Nederlands taalkundige (Arnhem 13 Sept. 1806 - Leiden 24 Apr. 1868), was onderwijzer, ontwikkelde zich door zelfstudie, werd leraar aan het gymnasium te Leiden in 1851 en daarna met Matthias de Vries in 1863 redacteur van het Woordenboek der Nederlandsche taal. In 1855 werd hij te Leiden doctor h.c.

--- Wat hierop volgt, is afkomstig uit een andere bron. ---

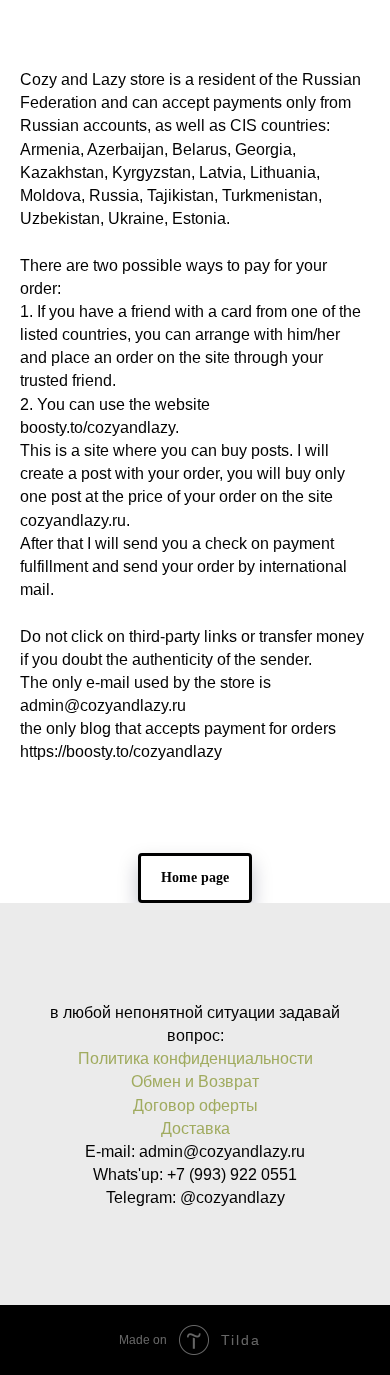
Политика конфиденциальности (195, 1058)
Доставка (195, 1128)
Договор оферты (195, 1105)
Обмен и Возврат (195, 1081)
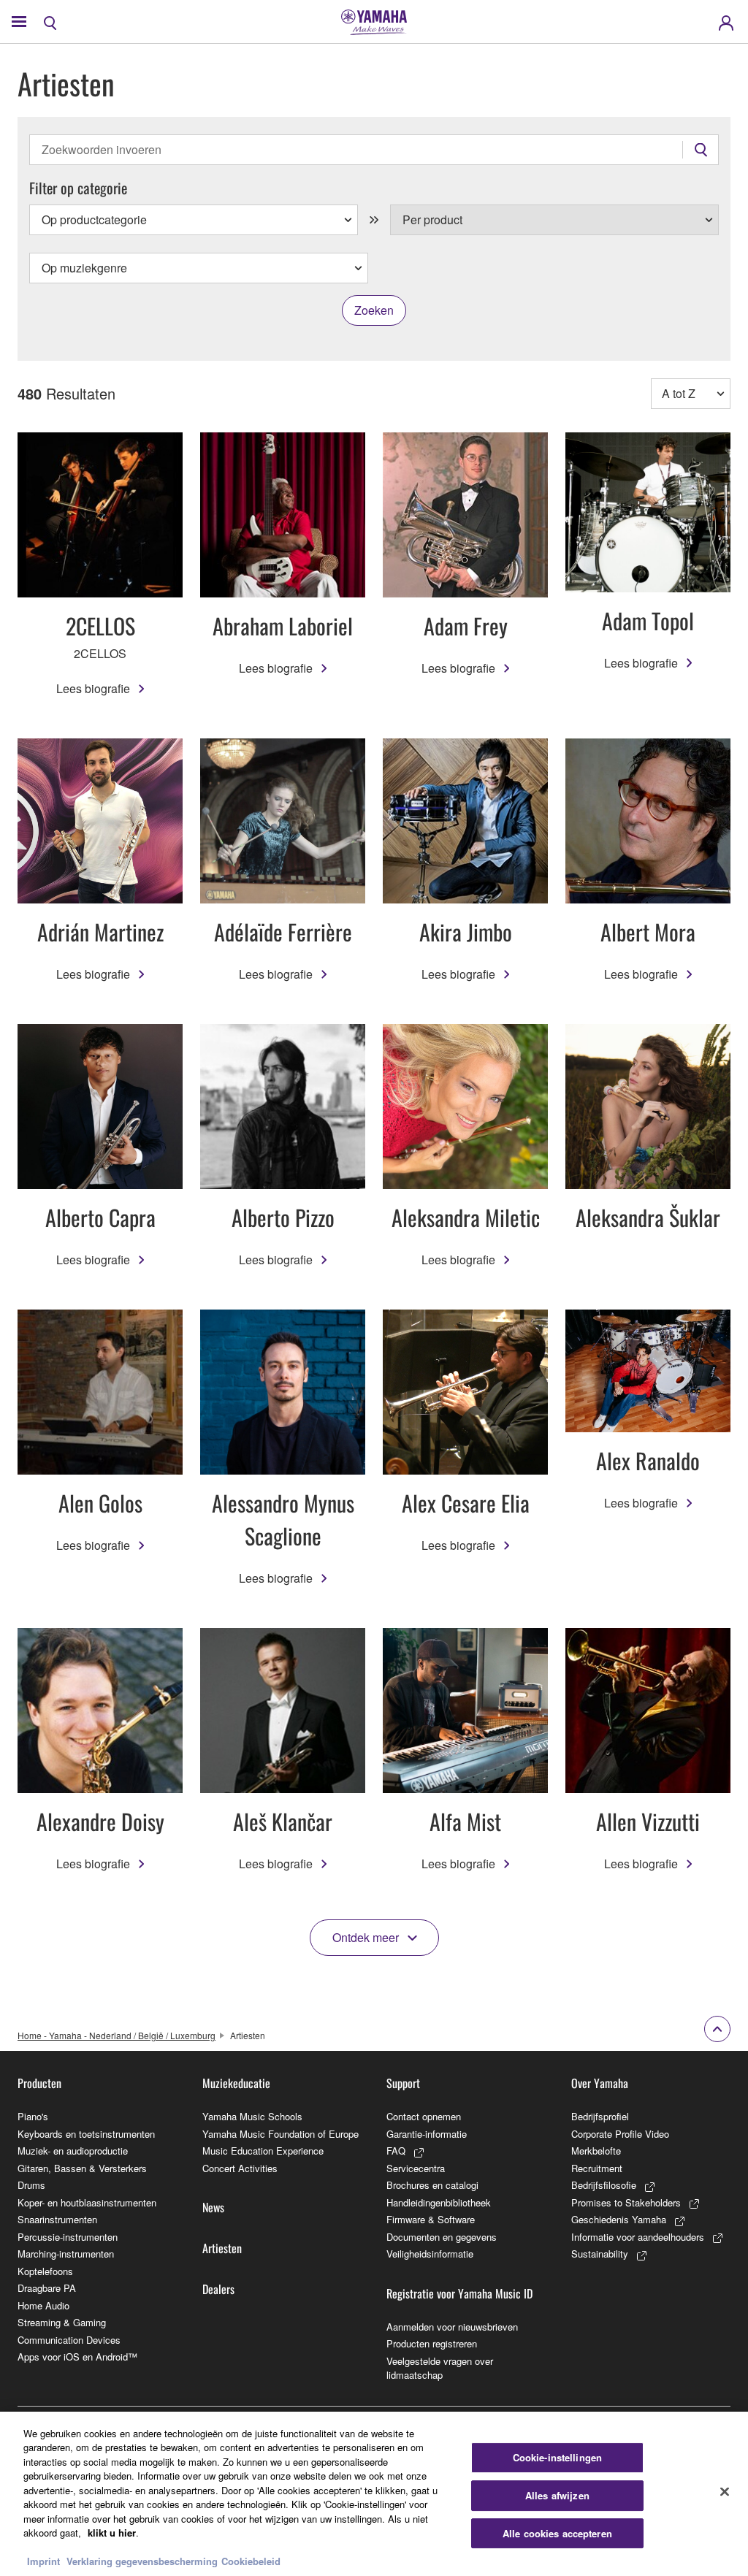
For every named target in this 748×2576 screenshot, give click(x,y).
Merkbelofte (596, 2151)
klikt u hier (112, 2532)
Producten (39, 2083)
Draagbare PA (47, 2288)
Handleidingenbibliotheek (438, 2202)
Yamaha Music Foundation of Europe (280, 2134)
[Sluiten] (725, 2492)
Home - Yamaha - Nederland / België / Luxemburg (116, 2035)
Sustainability (599, 2253)
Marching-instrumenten (66, 2253)
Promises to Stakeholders (626, 2202)
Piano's (33, 2116)
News (213, 2207)
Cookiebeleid (250, 2561)
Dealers (218, 2289)
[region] (374, 2494)
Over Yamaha (599, 2083)
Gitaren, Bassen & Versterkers (82, 2168)
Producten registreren (431, 2343)
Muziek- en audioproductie (73, 2151)
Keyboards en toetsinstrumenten (86, 2134)
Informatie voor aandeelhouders (637, 2237)
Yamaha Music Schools (252, 2116)
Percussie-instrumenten (68, 2237)
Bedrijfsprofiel (600, 2116)
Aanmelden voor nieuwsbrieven (452, 2327)
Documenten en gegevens (441, 2237)
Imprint (43, 2561)
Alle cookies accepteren (557, 2533)
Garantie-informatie (426, 2134)
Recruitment (596, 2168)
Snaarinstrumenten (57, 2219)
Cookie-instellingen (557, 2458)
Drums (31, 2185)
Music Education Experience (263, 2151)
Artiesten (222, 2248)
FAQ (395, 2151)
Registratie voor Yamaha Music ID (459, 2293)
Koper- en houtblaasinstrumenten (87, 2202)
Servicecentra (415, 2168)
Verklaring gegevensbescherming (142, 2561)
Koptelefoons (45, 2271)
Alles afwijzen (557, 2495)
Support (403, 2083)
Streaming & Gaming (62, 2322)
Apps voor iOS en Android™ (77, 2356)
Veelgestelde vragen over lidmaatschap (439, 2368)
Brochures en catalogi (432, 2185)
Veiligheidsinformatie (429, 2253)
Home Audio (43, 2305)
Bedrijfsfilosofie (603, 2185)
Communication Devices (69, 2340)
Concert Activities (240, 2168)
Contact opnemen (423, 2116)
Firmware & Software (430, 2219)
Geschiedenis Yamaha (618, 2219)
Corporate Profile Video (620, 2134)
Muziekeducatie (236, 2083)
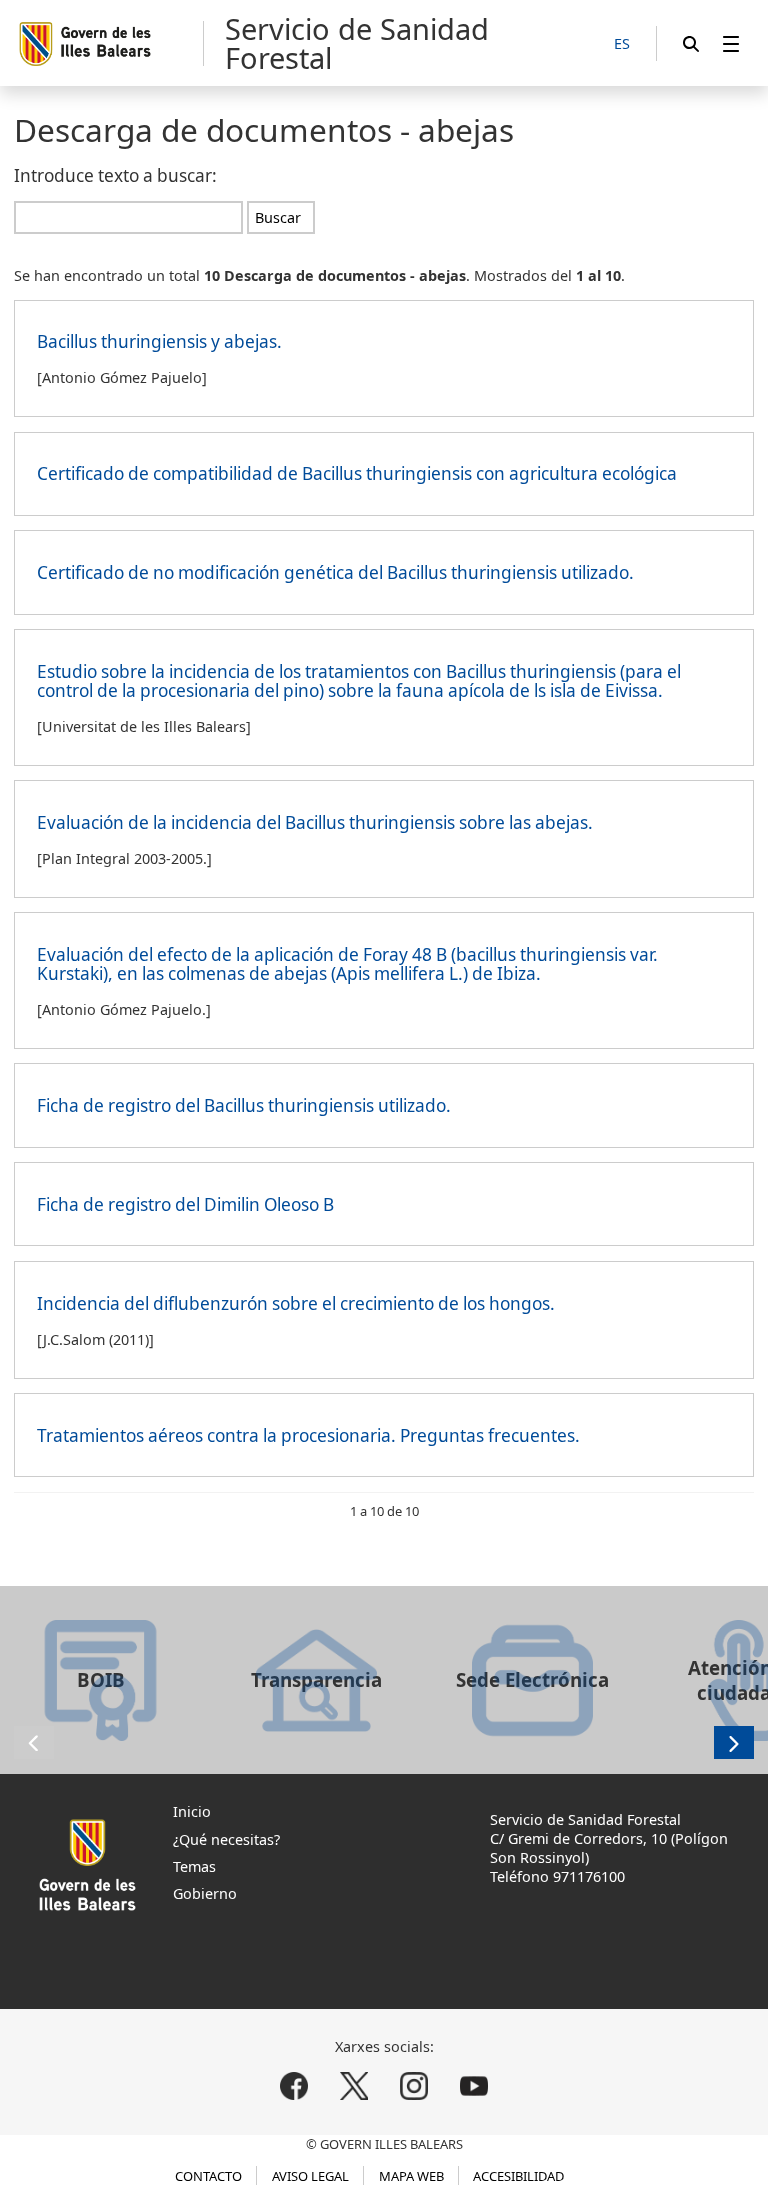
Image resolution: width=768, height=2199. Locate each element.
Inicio (192, 1811)
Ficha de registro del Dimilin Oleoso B (185, 1204)
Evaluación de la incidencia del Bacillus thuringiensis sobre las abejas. (315, 822)
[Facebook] (294, 2086)
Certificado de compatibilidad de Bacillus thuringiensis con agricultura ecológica (357, 473)
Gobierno (205, 1893)
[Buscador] (691, 43)
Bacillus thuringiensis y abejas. (159, 341)
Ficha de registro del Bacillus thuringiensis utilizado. (244, 1105)
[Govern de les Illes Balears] (110, 43)
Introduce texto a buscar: (115, 175)
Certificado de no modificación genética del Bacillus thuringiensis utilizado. (335, 572)
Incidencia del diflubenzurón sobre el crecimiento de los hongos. (296, 1303)
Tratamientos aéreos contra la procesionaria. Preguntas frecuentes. (308, 1435)
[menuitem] (731, 43)
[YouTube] (473, 2086)
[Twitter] (354, 2086)
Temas (194, 1866)
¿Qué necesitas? (226, 1839)
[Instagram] (413, 2086)
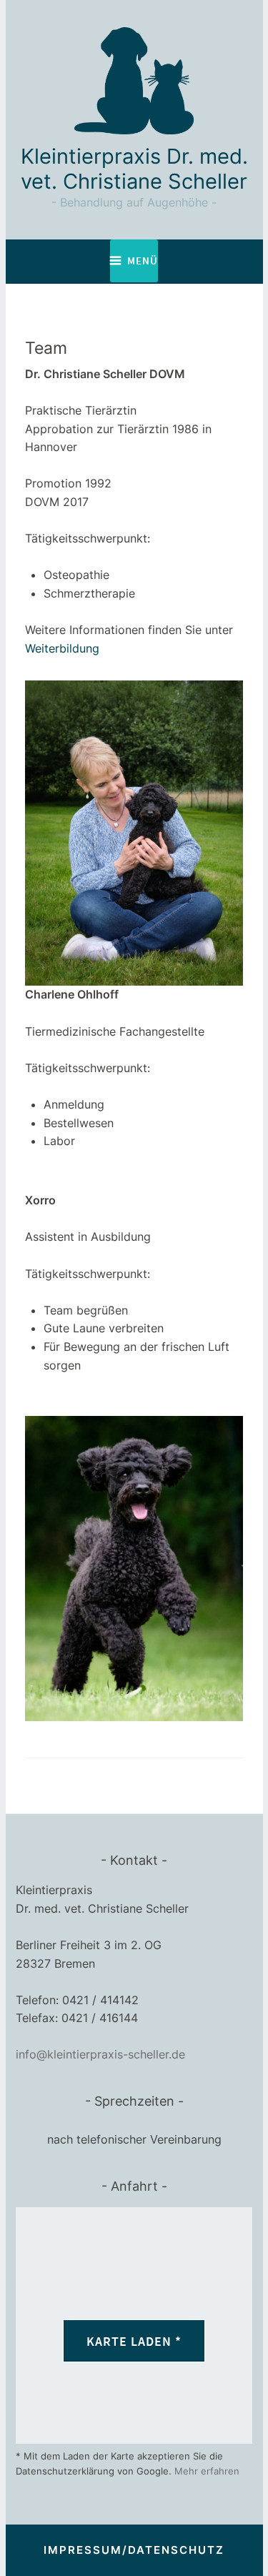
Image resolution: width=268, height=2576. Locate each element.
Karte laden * (134, 2341)
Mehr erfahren (206, 2471)
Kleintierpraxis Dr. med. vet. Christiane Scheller (134, 169)
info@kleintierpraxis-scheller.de (100, 2054)
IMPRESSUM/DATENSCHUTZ (134, 2550)
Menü (142, 260)
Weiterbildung (62, 648)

Hij ontwierp met De Vries in 1863 een nieuwe spellingsregeling.
Bibl.: De Ned. spelling onder beknopte regels gebracht (1858, herdr. als: Leerboek der Ned. spelling, 1893); Oefeningen in de kennis en toepassing der spelregels (1861); (met M. de Vries) De grondbeginselen der Ned. spelling, ontwerp der spelling voor het a.s. Ned. woordenboek (1863, 1865); De grondbeginsels der Ned. spelling, regeling der spelling voor het Ned. woordenboek (1865, 5de dr. d. M. de Vries, 1884); Woordenlijst voor de spelling der Ned. taal (1866, 7de dr. d. A. Beets).
Lit.: W. G. Brill, in: Jaarb. v. d. Kon. Akademie v. wet. (1868).